## Tuesday, April 24, 2018

### The KL divergence as a price

As part of the five year anniversary of this blog, I went back and re-read this blog post that re-derives the information equilibrium condition using some general scaling arguments (much in the manner that things are presented in e.g. The Feynman Lectures on Physics). Let me reproduce one of those arguments here (with a bit of mathjax) about the price as a "detector" of information flow:

...

If prices change, the two distributions [of supply and demand] would have to have been unequal. If they come back to the original stable price — or another stable price — the two distributions must have become equal again. That is to say prices represent information about the differences (or changes) in the distributions. Coming back to a stable means information about the differences in one distribution must have flowed (through a communication channel) to the other distribution. We can call one distribution $D$ and the other $S$ for supply and demand. The price is then a function of changes in $D$ and changes in $S$, or

$$p = f(\Delta D, \Delta S)$$

Note that we observe that an increase in S that's bigger than an increase in $D$ generally leads to a falling price, while an increase in D that is bigger than the increase in $S$ generally leads to a rising price. That means we can try

$$p = \frac{\Delta D}{\Delta S}$$

for our initial guess.
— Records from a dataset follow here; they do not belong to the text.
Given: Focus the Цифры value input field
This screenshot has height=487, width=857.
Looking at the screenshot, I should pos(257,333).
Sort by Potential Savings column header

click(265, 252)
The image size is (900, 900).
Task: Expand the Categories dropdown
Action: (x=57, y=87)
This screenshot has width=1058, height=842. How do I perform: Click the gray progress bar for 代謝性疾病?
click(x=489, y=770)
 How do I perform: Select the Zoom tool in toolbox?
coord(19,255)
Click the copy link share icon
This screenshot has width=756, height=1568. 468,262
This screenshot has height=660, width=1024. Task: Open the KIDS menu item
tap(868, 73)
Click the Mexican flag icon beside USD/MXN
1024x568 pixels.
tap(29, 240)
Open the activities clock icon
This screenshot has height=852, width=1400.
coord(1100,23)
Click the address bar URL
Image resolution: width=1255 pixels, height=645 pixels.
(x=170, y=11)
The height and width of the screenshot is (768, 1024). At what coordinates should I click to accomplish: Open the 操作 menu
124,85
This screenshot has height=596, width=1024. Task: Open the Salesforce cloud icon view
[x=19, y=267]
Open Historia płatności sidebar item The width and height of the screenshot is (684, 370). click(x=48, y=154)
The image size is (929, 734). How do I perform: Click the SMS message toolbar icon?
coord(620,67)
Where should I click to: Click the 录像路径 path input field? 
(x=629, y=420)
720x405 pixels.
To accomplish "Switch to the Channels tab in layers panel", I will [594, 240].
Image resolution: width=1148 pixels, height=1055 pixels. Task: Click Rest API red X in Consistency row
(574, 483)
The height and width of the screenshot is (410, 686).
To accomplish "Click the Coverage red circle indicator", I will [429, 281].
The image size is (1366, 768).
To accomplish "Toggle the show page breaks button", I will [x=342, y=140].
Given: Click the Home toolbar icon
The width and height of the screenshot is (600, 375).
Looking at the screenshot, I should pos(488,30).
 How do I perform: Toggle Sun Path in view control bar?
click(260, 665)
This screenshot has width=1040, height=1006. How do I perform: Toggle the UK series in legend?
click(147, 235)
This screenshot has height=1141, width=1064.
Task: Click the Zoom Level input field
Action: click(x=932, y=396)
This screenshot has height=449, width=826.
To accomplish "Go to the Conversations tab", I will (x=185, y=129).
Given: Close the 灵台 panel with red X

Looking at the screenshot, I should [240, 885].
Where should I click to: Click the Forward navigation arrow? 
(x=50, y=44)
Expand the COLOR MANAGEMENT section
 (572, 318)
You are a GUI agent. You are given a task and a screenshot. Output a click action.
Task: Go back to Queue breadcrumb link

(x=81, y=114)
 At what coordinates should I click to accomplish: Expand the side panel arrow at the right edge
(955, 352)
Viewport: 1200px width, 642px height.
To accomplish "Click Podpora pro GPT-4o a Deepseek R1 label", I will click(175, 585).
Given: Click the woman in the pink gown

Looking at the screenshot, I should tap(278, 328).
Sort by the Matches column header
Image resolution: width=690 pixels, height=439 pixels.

Instead of a price aggregating information, we have a price detecting the flow of information. Constant prices tell us nothing. Price changes tell us information has flowed (or been lost) between one distribution and the other.

...

I did want to note that we could have made a different choice — specifically the Kullback-Leibler (KL) divergence $D_{KL}(D, S)$ from information theory. For small perturbations $\Delta D$ and $\Delta S$ from an equilibrium $D_{0} = S_{0}$, we find

\begin{align} D_{KL}(D_{0} + \Delta D, S_{0} = D_{0}) & \sim \Delta D\\ D_{KL}(D_{0} = S_{0}, S_{0} + \Delta S) & \sim - \Delta S \end{align}

which reproduces the same properties above (prices go up for increasing demand, ceteris paribus, and down for increasing supply, ceteris paribus). The interesting piece is that the KL divergence is what is used as the "detector" in Generative Adversarial Networks, a class of machine learning algorithms that is formally similar to the information transfer framework — as discussed in that same blog post.